The opening of Stills Health Clinic, her new 7,000 sq. ft. clinic in sunny Scottsdale, Arizona, in late fall 2024, marks another milestone in her mission to provide unparalleled naturopathic care. There along with her son, Dr Ben Stills, they will be providing unique diagnostic and therapeutic options addressing all forms of chronic illness including but not limited to cancer, autoimmunity, covid-20 and of course Meno(pause) concerns. This venture follows her previous success in founding and running one of the largest naturopathic clinics in the country.
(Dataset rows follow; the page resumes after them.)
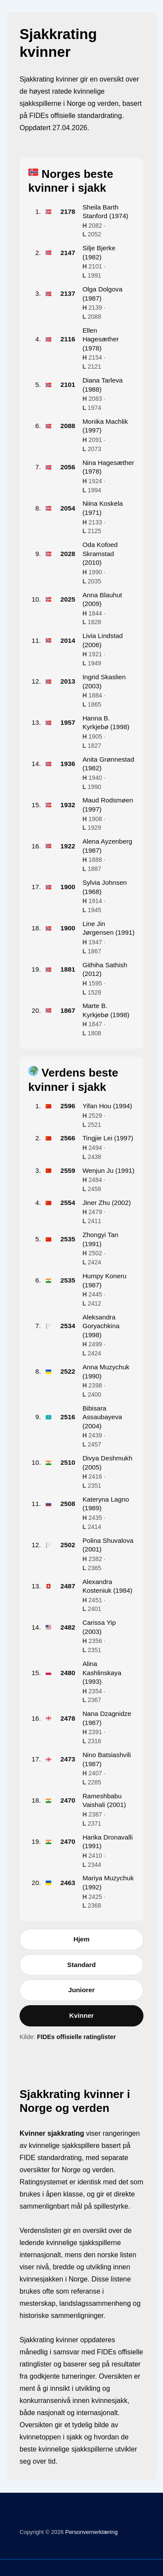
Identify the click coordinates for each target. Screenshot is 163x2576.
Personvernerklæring (90, 2531)
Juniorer (81, 1989)
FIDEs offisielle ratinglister (76, 2036)
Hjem (81, 1938)
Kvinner (81, 2014)
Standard (81, 1963)
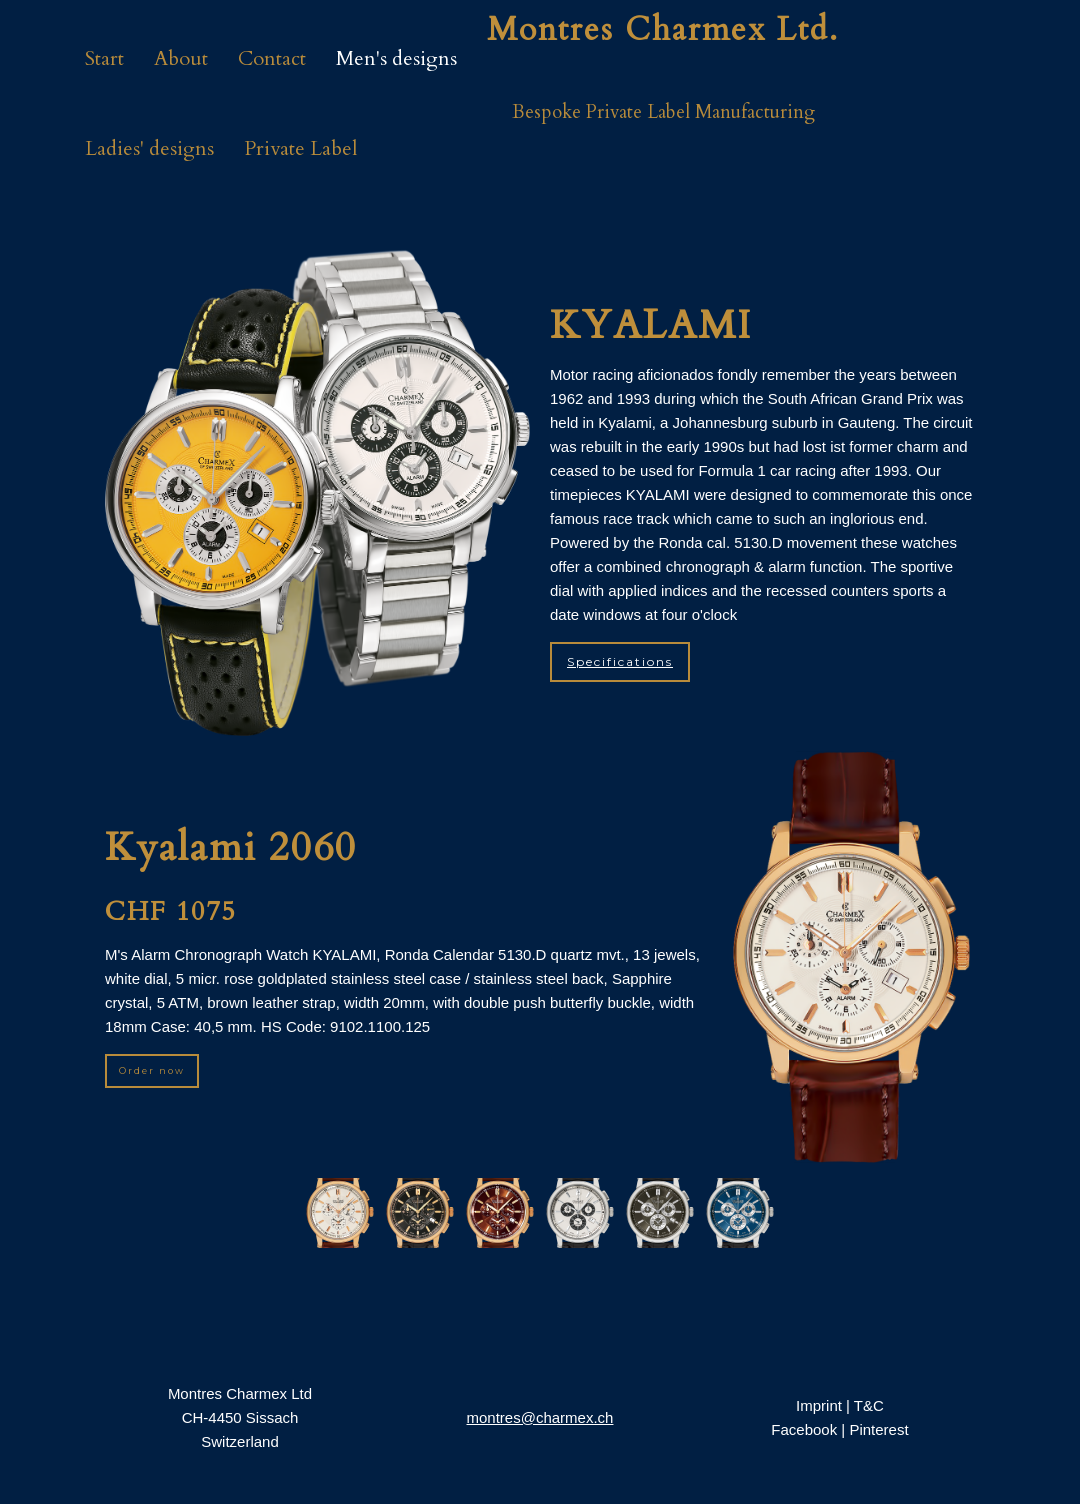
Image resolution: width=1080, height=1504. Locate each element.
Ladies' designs (149, 148)
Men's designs (396, 58)
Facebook (804, 1429)
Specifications (620, 661)
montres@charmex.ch (540, 1417)
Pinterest (878, 1429)
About (181, 58)
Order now (152, 1070)
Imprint (819, 1405)
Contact (272, 58)
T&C (869, 1405)
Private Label (301, 148)
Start (104, 58)
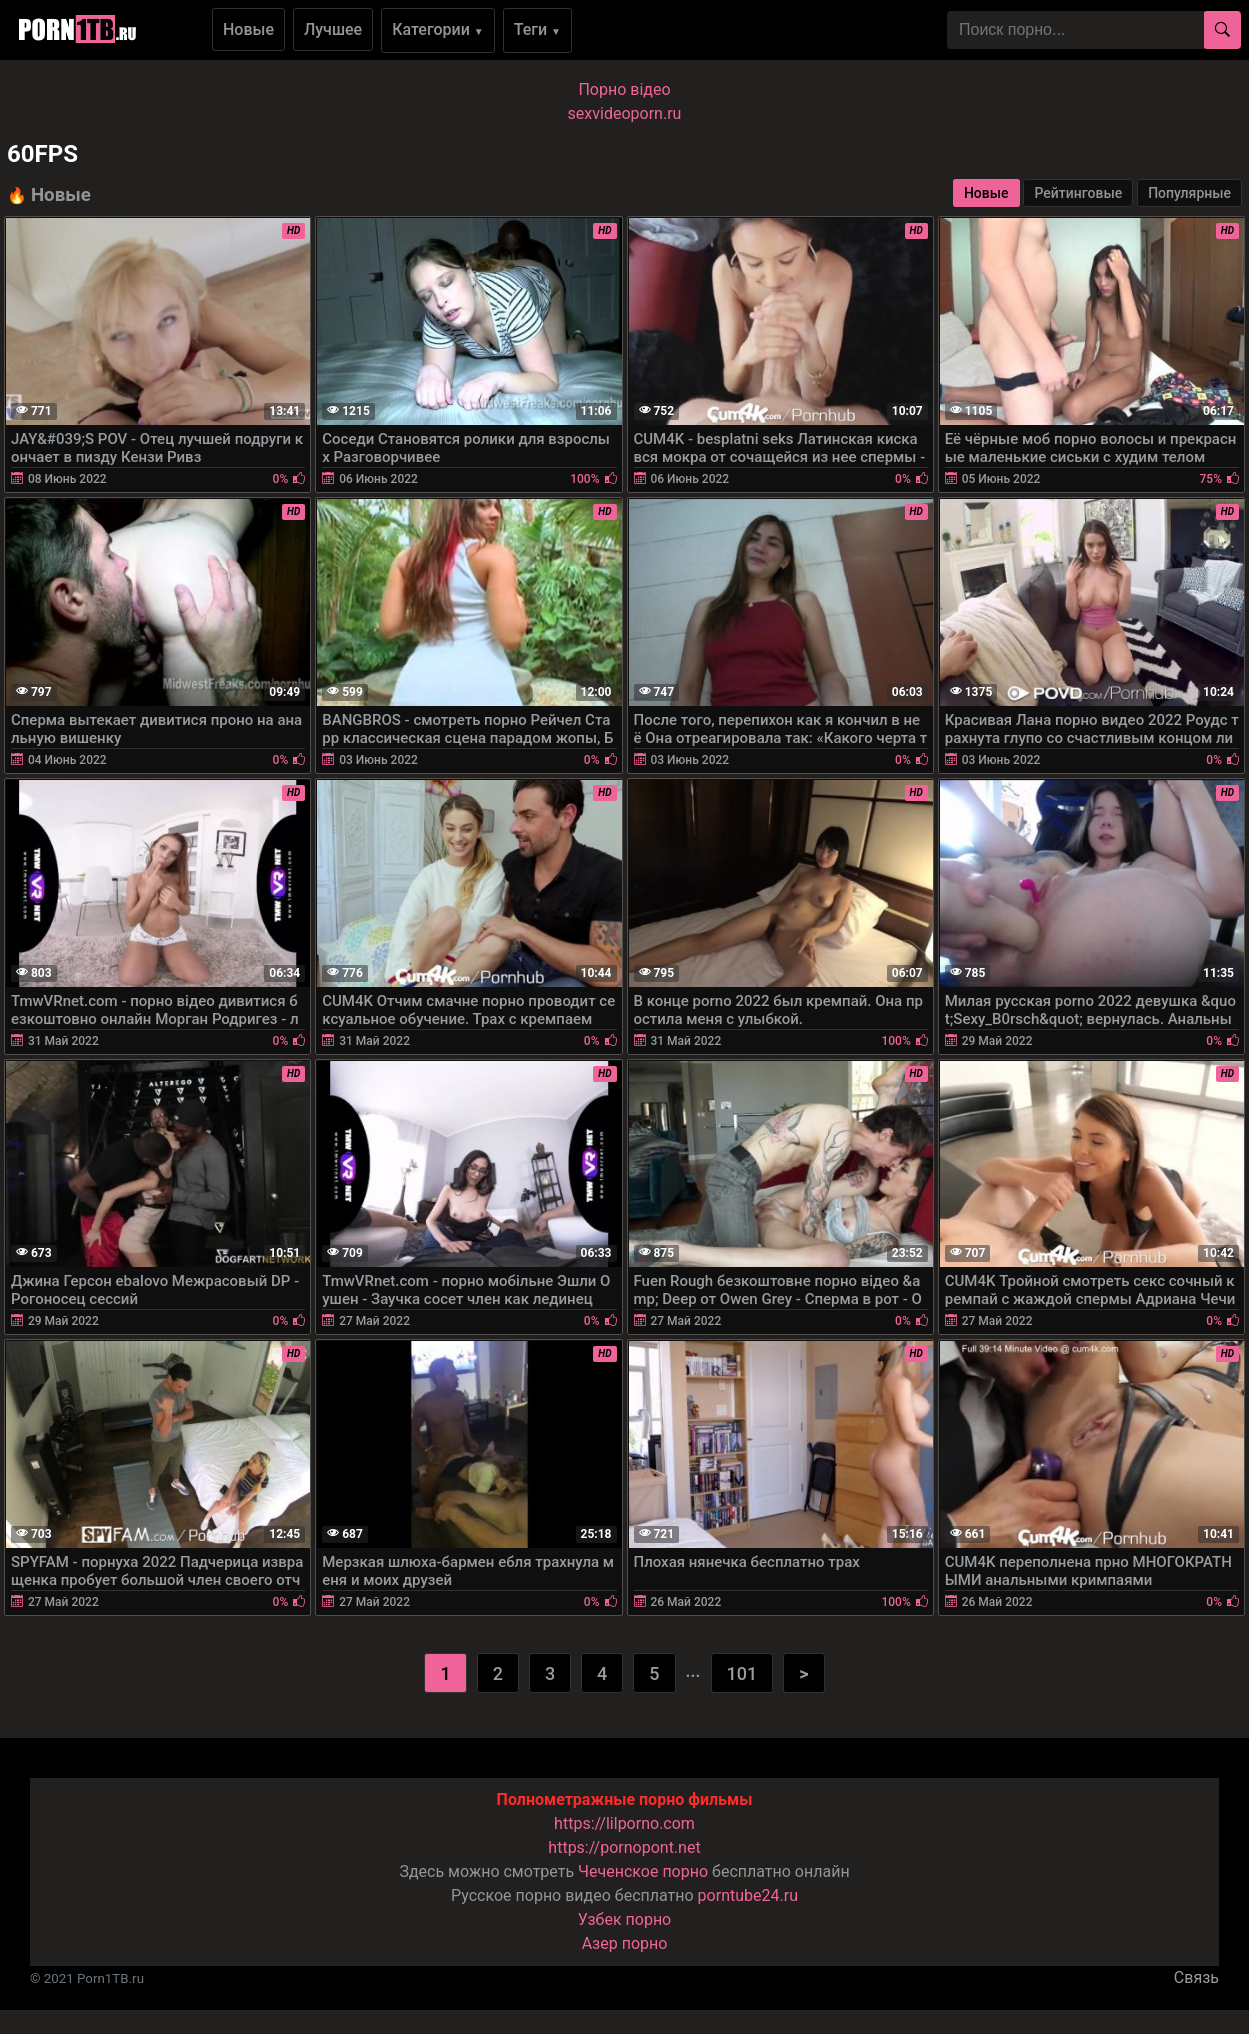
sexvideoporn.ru (625, 113)
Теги (537, 29)
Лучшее (333, 29)
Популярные (1189, 193)
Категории (438, 29)
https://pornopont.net (624, 1847)
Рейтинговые (1078, 193)
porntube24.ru (748, 1895)
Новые (248, 29)
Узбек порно (625, 1919)
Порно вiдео (624, 89)
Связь (1196, 1977)
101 (742, 1673)
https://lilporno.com (624, 1823)
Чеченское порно (643, 1871)
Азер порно (625, 1943)
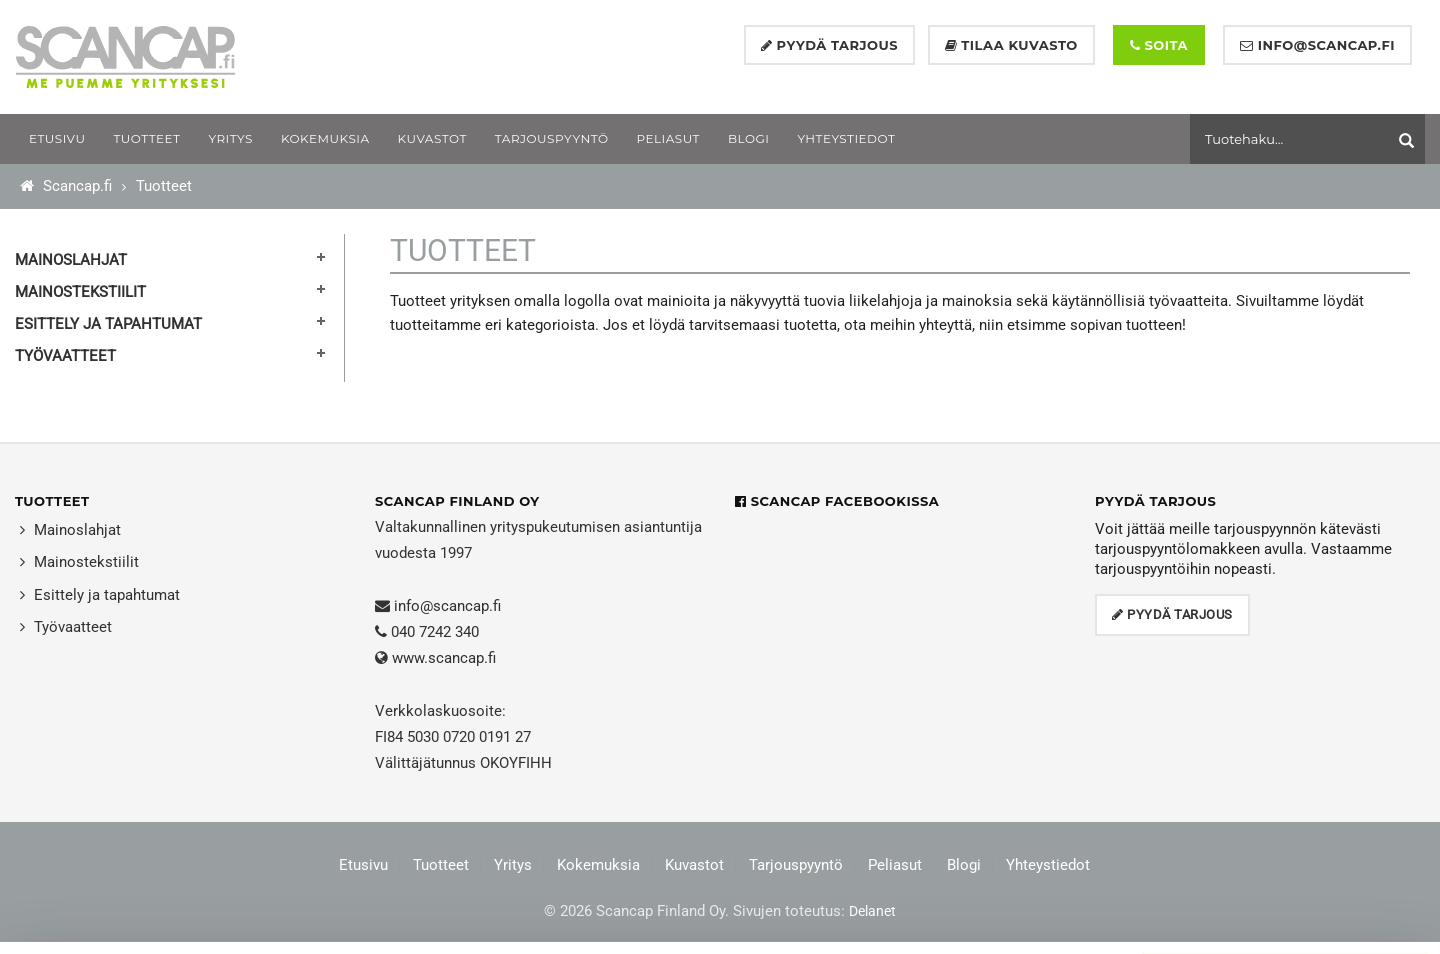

Dr. Stills’ personal journey of overcoming her own serious health challenges underscores her commitment to the wellness path she advocates for her patients. Her life is a testament to the principles she teaches: from embracing a healthy Paleo diet and a rigorous vitamin regimen to prioritizing restorative sleep and physical movement through yoga, hiking, and dancing.

Whether meditating in solitude, cheering for the NY Jets, baking paleo cookies, or exploring the world collecting passport stamps with her family and adorable granddaughters, she embodies the RED-Hot life she champions for others.